Q-Learning with TensorFlow (Python)

In Part 5 of this series, we finished refactoring our Gym code to use a type family. This would make it much easier to add new games to our framework in the future. In this part, we're going to incorporate TensorFlow and perform some more advanced learning techniques.

We've used Q-Learning to train some agents to play simple games like Frozen Lake and Blackjack. Our existing approach uses an exhaustive table from observations to expected rewards. But in most games we won't be able to construct such an exhaustive table. The observation space will be too large, or it will be continuous. So in this article, we're going to explore how to use TensorFlow to build a more generic function we can learn. We'll start this process in Python, where there's a bit less overhead.

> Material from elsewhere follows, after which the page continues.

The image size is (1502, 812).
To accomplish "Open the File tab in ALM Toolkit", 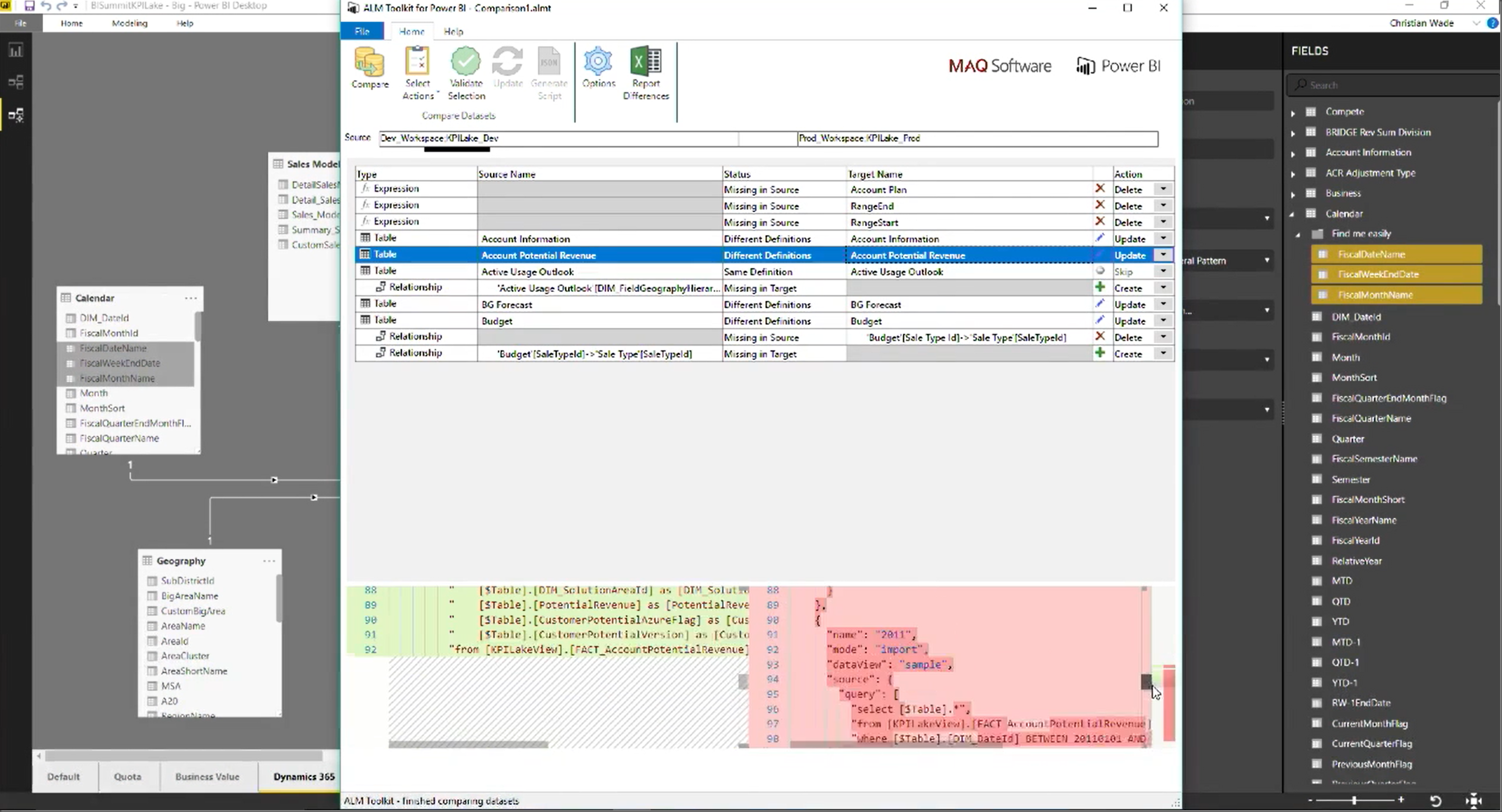I will point(362,32).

Next up, we'll be using TensorFlow with our Haskell code. We'll explore an alternative form of our FrozenLake monad using this approach. To make sure you're ready for it, download our Haskell TensorFlow Guide.

A Q-Function

Our goal here will be to make a more general Q-Function, instead of using a table. A Q-Function provides another way of writing our chooseAction function. With the table approach, each of the 16 possible observations had 4 scores, one for each of the actions we can take. To choose an action, we just take the index with the highest score.

We now want to incorporate a simple neural network for chooseAction. In our example, this network will consist of a single matrix of weights. The input to our network will be a vector of size 16. This vector will have all zeroes, except for the index of the current observation, which will be 1. Then the output of the network will be a vector of size 4. These will give the scores for each move from that observation. So our "weights" will have size 16x4.

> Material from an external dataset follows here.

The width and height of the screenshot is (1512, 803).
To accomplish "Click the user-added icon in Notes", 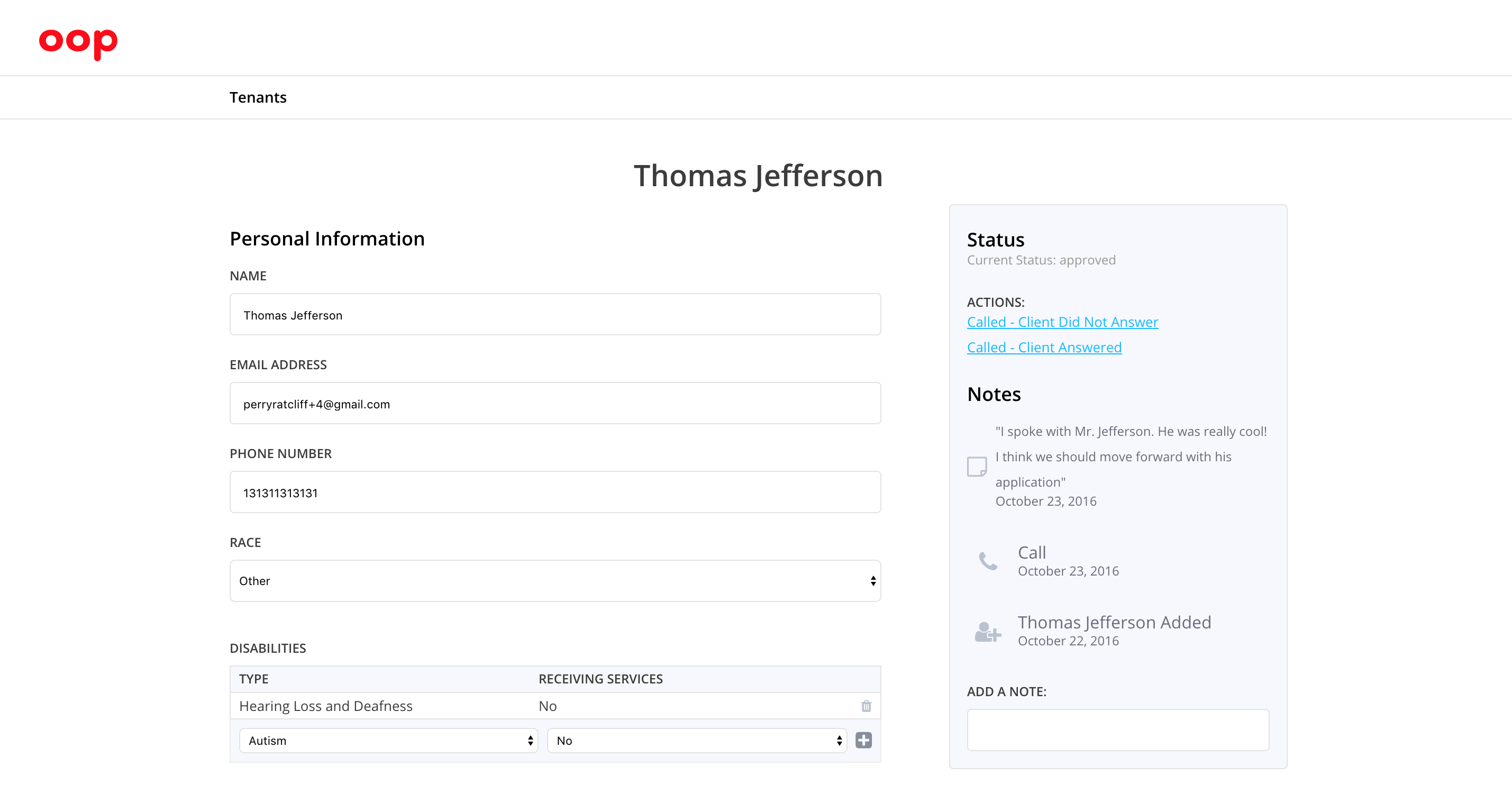I will [x=988, y=632].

So one useful helper function we can write already will be to convert an observation to an input tensor. This will make use of the identity matrix.

def obs_to_tensor(obs):
  return np.identity(16)[obs:obs+1]

Building the Graph

We can now go ahead and start building our tensor graph. We'll start with the part that makes moves from an observation. For this quick Python script, we'll let the tensors live in the global namespace.

import gym
import numpy as np
import tensorflow as tf

tf.reset_default_graph()
env = gym.make('FrozenLake-v0')

inputs = tf.placeholder(shape=[1,16], dtype=tf.float32)
weights = tf.Variable(tf.random_uniform([16, 4], 0, 0.01))
output = tf.matmul(inputs, weights)
prediction = tf.argmax(output, 1)

Each time we make a move, we'll pass the current observation tensor as the input placeholder. Then we multiply it by the weights to get scores for each different output action. Our final "prediction" is the output index with the highest weight. Notice how we initialize our network with random weights. This helps prevent our network from getting stuck early on.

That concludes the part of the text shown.